Miss that junior men’s final at the Canadian national skating championships on Wednesday night? Pity.
The final flight of men delivered as much drama as the Young and the Restless soap opera. But this was in real time on a chilly night at the Scotiabank Centre, with a smattering of hard-core spectators.
Start with Conrad Orzel, who left a lasting impression with his effort. Orzel was memorable last year with his “The Good, the Bad and the Ugly” routine when he won the bronze medal at the novice level. He endured a raft of injuries to get there, suffering a torn ligament in his left leg and an avulsion fracture, which means a piece of bone chips away from the main part of a bone.
This 15-year-old from Woodbridge, Ont., LOVES to jump. LIVES to jump.
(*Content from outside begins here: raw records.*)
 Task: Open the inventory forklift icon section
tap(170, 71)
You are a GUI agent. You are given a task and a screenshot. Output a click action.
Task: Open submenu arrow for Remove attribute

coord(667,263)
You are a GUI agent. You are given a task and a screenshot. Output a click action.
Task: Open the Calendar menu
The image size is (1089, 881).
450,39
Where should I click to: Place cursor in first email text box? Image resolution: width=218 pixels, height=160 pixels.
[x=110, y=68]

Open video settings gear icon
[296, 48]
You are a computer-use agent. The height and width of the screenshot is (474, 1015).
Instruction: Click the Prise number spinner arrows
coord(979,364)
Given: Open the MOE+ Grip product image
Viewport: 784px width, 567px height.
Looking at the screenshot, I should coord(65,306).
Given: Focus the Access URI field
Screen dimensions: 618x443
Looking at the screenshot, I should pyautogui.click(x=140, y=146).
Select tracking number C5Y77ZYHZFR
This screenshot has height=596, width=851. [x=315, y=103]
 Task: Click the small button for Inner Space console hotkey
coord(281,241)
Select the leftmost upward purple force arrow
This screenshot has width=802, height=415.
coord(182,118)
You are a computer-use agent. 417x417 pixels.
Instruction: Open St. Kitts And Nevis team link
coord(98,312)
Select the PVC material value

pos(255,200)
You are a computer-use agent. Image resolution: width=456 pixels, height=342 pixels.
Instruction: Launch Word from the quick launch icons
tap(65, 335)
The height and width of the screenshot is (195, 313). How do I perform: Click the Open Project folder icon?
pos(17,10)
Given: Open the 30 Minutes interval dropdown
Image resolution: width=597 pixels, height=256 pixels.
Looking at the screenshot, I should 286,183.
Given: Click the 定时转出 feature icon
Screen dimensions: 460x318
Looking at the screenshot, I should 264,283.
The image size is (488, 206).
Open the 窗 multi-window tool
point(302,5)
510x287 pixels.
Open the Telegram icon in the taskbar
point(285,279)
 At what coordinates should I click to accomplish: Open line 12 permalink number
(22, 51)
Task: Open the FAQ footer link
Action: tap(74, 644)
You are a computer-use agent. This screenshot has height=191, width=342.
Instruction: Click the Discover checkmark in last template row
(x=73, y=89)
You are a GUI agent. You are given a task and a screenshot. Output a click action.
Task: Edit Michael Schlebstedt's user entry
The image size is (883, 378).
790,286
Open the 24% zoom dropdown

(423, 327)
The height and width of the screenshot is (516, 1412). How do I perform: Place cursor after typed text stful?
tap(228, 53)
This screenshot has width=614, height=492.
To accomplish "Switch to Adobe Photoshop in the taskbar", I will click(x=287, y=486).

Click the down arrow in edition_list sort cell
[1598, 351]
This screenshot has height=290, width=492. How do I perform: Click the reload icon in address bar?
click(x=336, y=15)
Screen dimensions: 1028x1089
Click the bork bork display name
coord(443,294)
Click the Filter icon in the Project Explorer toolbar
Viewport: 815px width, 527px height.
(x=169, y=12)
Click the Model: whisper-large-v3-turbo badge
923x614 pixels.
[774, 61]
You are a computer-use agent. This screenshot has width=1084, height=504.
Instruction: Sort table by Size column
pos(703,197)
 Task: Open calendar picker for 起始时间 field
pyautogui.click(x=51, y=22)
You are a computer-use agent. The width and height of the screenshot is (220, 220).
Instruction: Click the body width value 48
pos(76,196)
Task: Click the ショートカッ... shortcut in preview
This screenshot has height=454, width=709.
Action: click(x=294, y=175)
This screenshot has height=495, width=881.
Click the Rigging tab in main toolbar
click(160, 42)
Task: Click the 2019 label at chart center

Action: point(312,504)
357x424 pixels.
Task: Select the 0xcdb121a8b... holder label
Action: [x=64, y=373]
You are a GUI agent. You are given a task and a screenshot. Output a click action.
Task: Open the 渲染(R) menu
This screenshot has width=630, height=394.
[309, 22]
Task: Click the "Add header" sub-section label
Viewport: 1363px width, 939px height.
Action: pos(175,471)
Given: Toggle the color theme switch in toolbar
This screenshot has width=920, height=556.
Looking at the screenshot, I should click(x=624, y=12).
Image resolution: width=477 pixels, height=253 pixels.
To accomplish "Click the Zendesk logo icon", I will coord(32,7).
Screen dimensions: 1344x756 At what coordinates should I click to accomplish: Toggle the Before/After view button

He landed seven triples at that event.
He’s a guy who knows what he wants. He loves Elvis Stojko and Evgeny Plushenko.
This takes us to the free skate Wednesday. Orzel was the only skater to attempt a triple Axel. But that deadly Axel took him on a crazy journey. He fell so hard on his first one that the crowd gasped. You could hear the sound of body hit ice, which slapped his entire left side, from head to toe.
But Orzel quickly scrambled to his feet, and sped off to try his triple Lutz. He fell again. Not what you want when you already have ice rash from the previous tumble. Could this be a train wreck to come?
But no. Orzel wasn’t finished yet. Off he flew to the other end of the ice and hit the most wondrous triple Axel – triple toe loop combo, a big one, with tight rotation, one that took your breath away. (Mind, he did underrotate the toe loop.)
It was like fireworks had gone off in his feet. He was like Roger Ramjet with rocket-fueled heels. He was like Popeye when he gnarled his way into a can of spinach.
Mistakes abounded through the rest of the routine, little ones that dropped Orzel to sixth place in the free, but fifth overfall. Still, his performance was remarkable.
Should someone have called an audible and stopped Orzel after the hard fall, at least to give him pause to figure out where his head was?
Olivier Bergeron finished third in the free skate with a triple flip – triple toe loop combo.
Christian Reekie was third overall, fourth in the free with two Lutzes, one in combination with a double loop (underrotated), and two triple flips.
But if you’re looking for special, there was Edrian Paul Celestino of Montreal, second in the free and overall with a gorgeous routine to Nessum Dorma, choreographed by David Wilson. Celestino, a former dancer, has beautiful knees and movement and pays a lot of attention to detail. He hasn’t mastered the triple Axel yet, alas.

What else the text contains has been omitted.